Stored data entries
- Opening Delimiter -

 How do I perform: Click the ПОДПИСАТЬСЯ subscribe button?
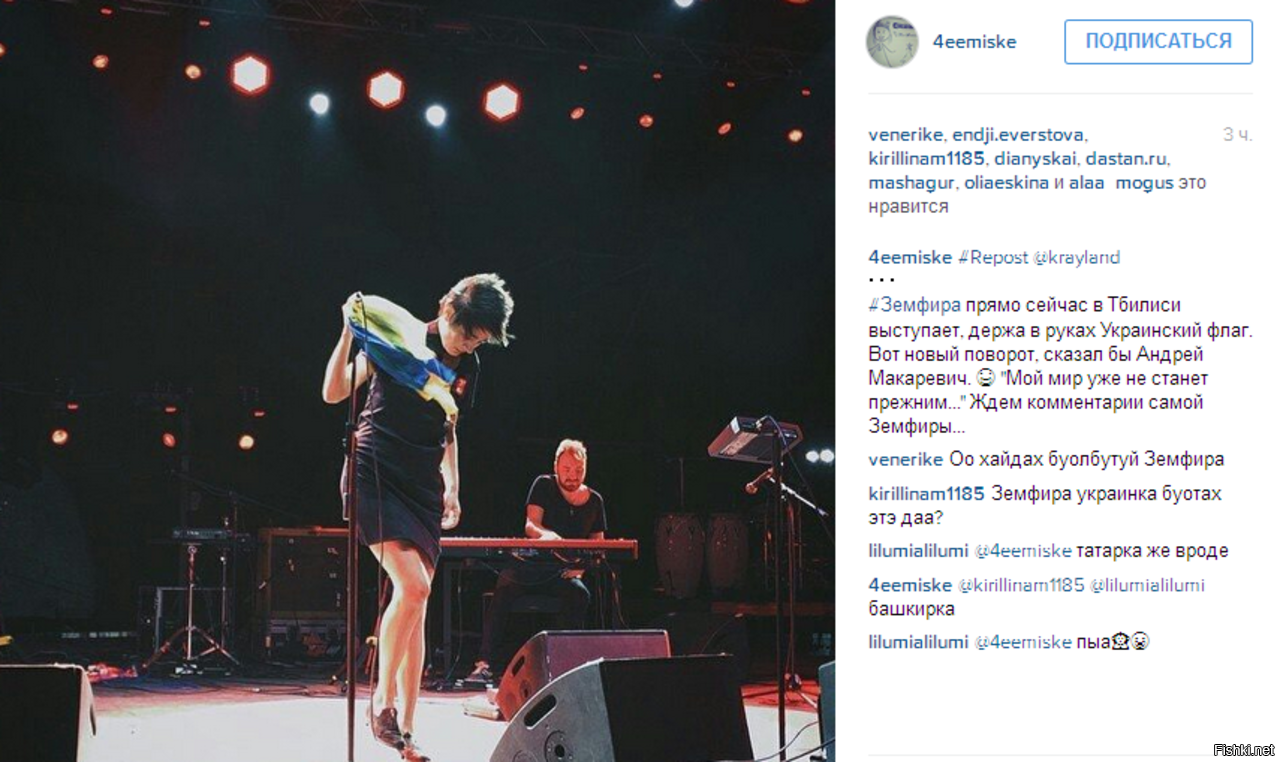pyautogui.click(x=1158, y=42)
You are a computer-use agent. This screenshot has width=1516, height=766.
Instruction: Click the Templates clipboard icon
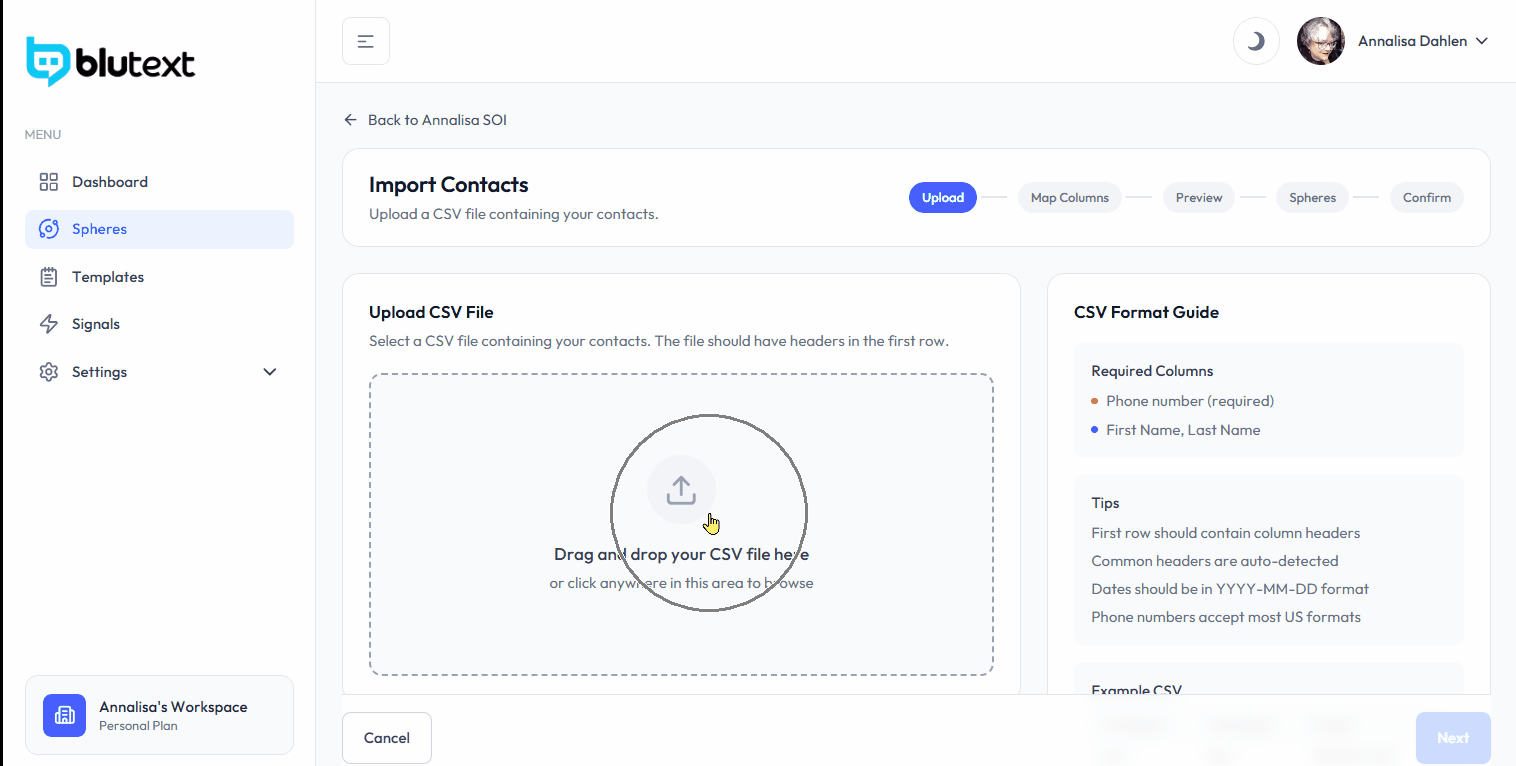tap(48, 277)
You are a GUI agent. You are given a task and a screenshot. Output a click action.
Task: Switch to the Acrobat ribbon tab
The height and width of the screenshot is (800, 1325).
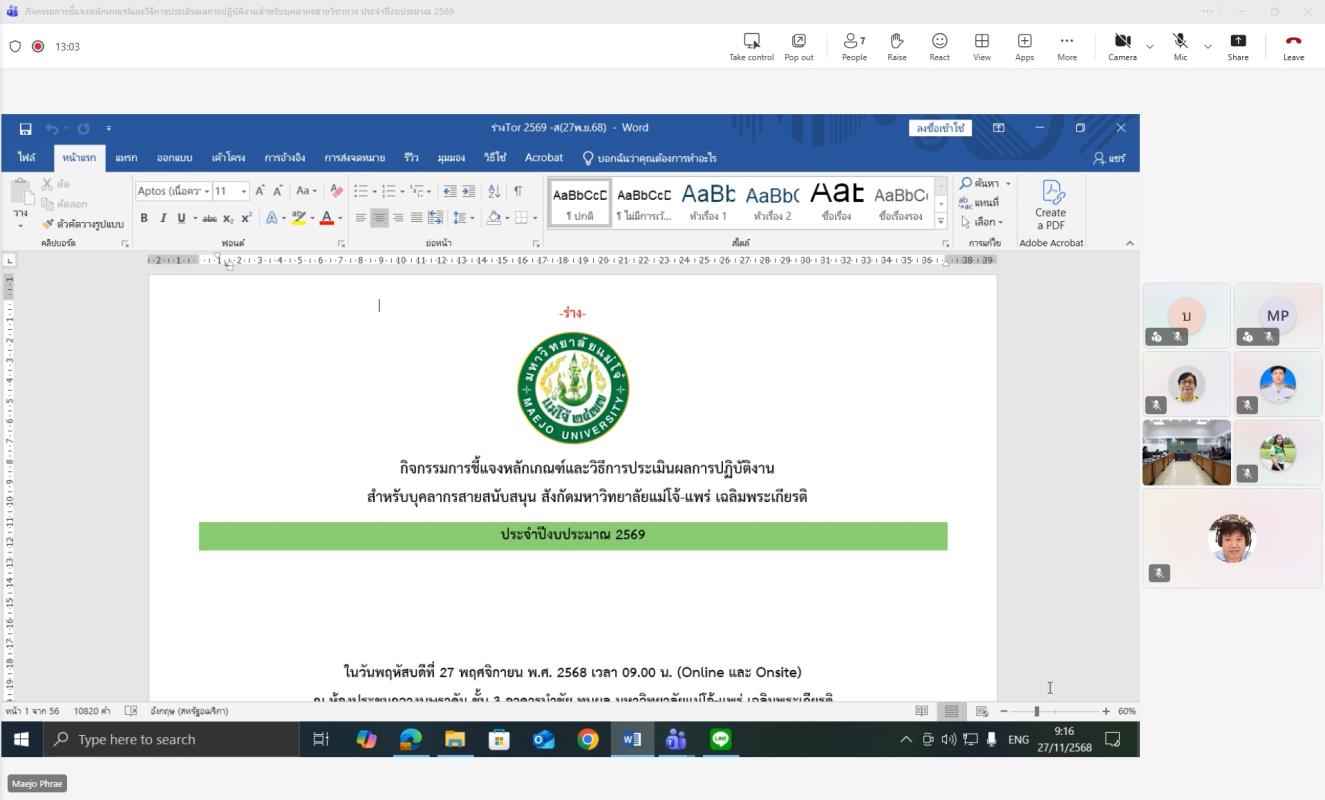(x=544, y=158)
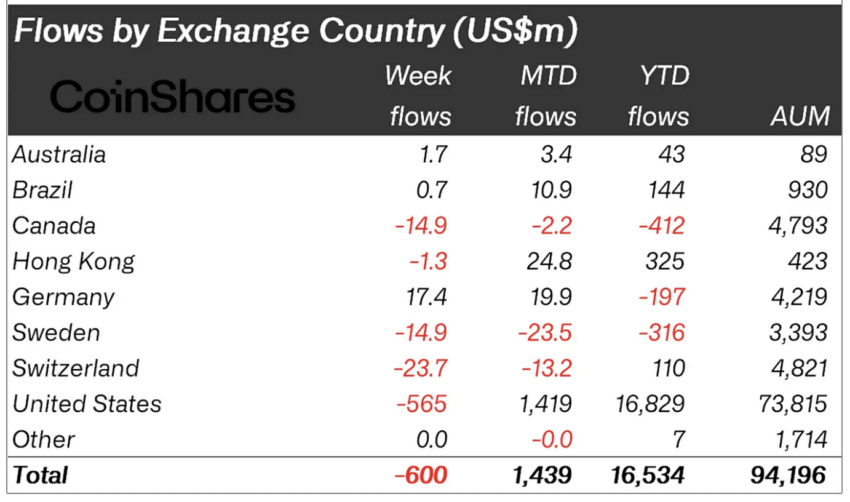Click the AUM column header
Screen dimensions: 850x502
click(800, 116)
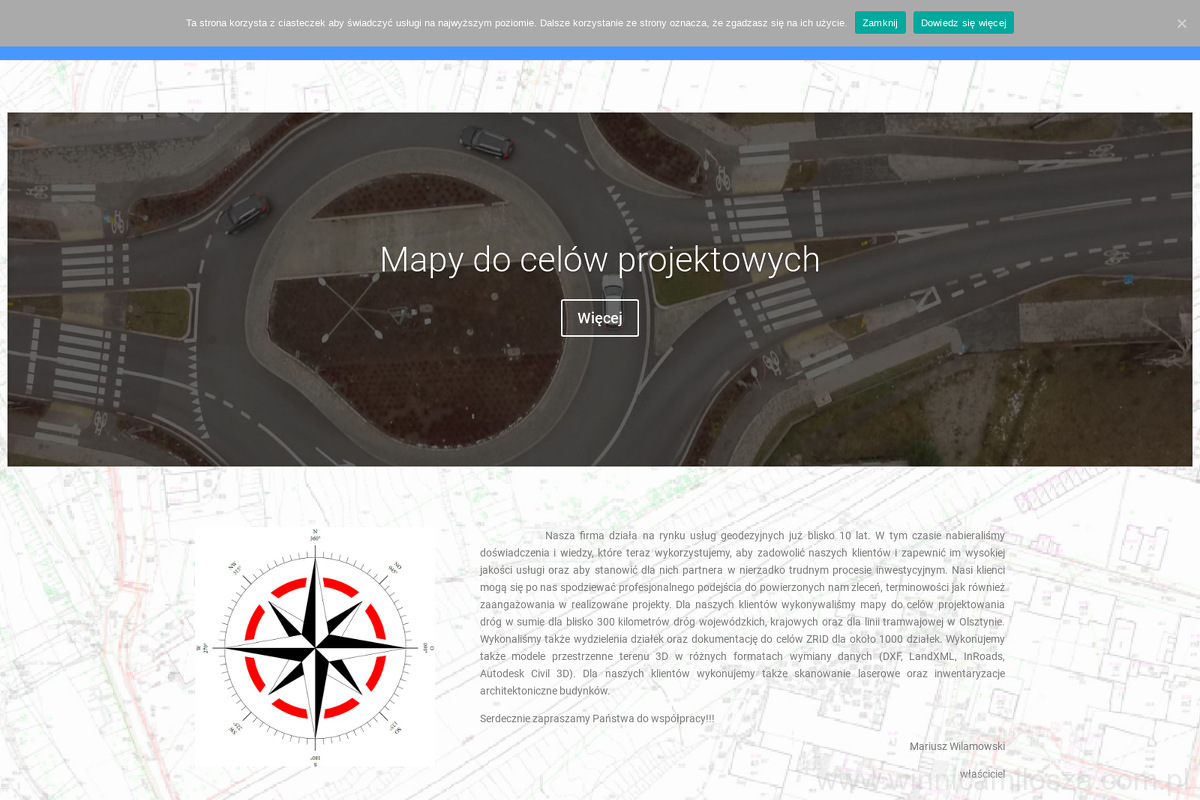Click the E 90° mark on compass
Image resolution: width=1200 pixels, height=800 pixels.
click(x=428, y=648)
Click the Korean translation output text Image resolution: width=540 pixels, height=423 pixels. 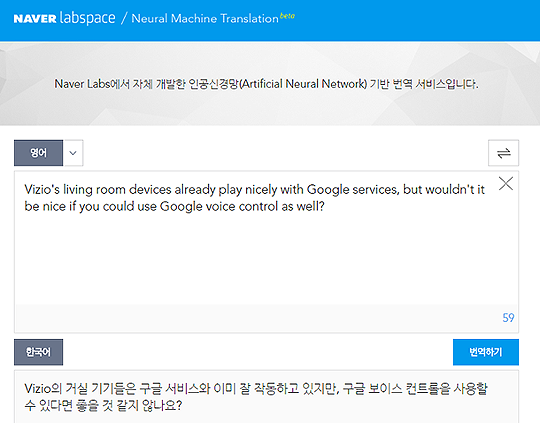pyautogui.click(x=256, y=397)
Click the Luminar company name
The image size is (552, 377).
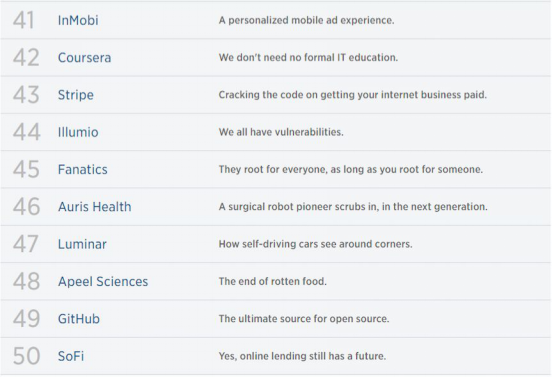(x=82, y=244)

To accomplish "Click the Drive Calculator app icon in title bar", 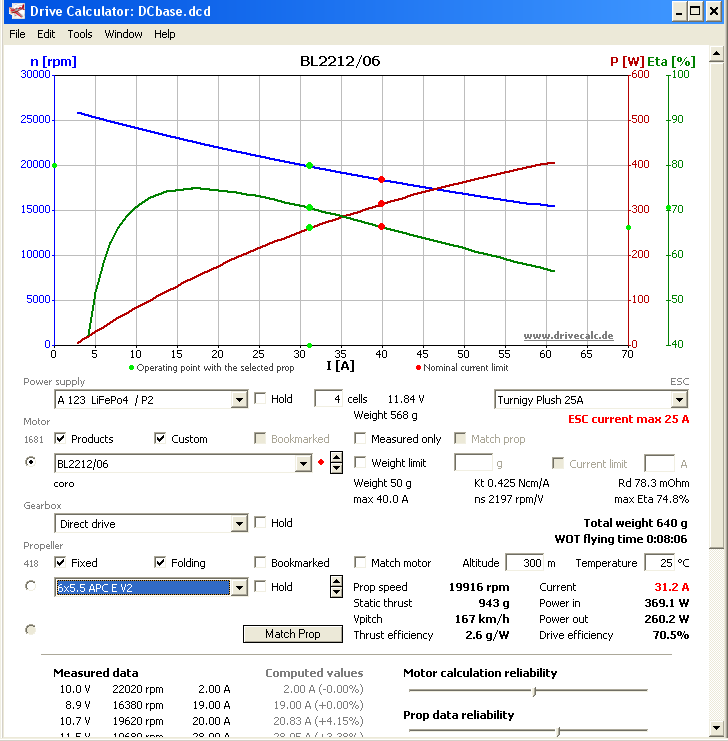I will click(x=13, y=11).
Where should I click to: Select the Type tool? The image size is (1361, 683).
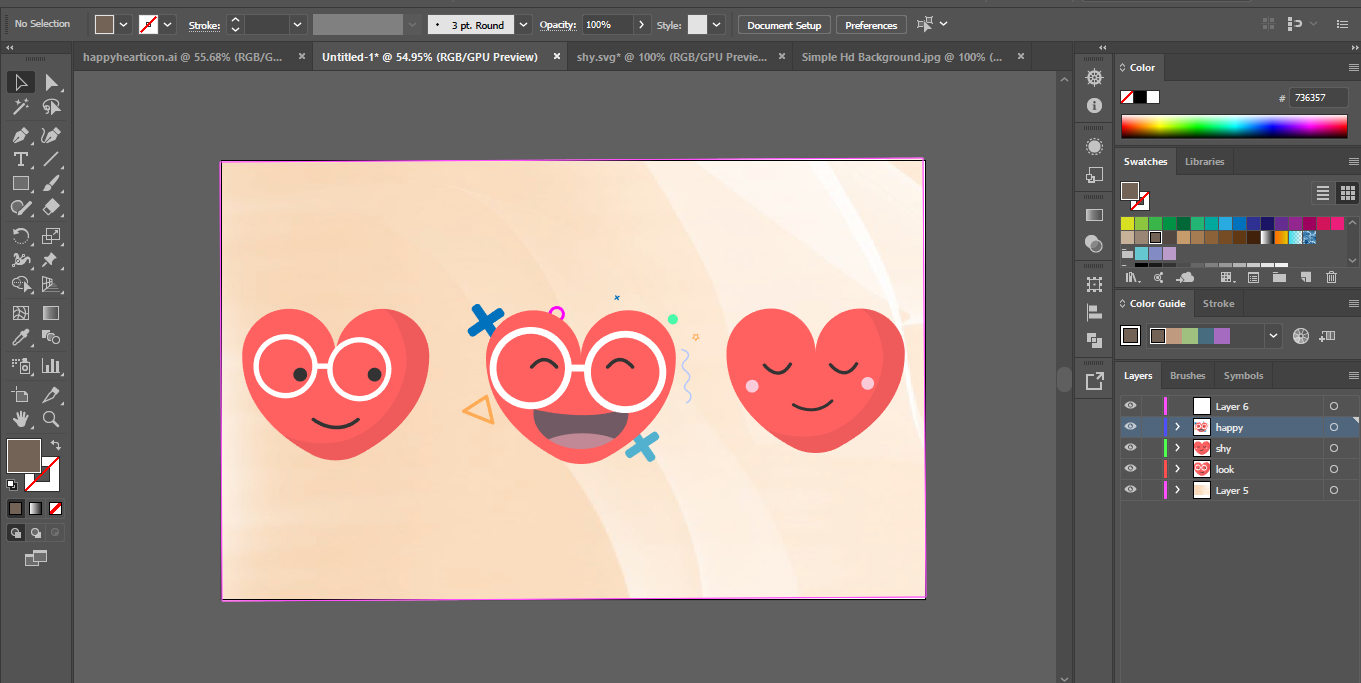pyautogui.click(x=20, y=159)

- Closing Delimiter -

_WHAT THIS TASK INVOLVES:_ Beginning with the line that holds "Where should I", return each line through the end of the records above exactly. Do not include pictures.

_EXERCISE ANSWER:_
Where should I click to: Select the Type tool? The image size is (1361, 683).
pyautogui.click(x=20, y=159)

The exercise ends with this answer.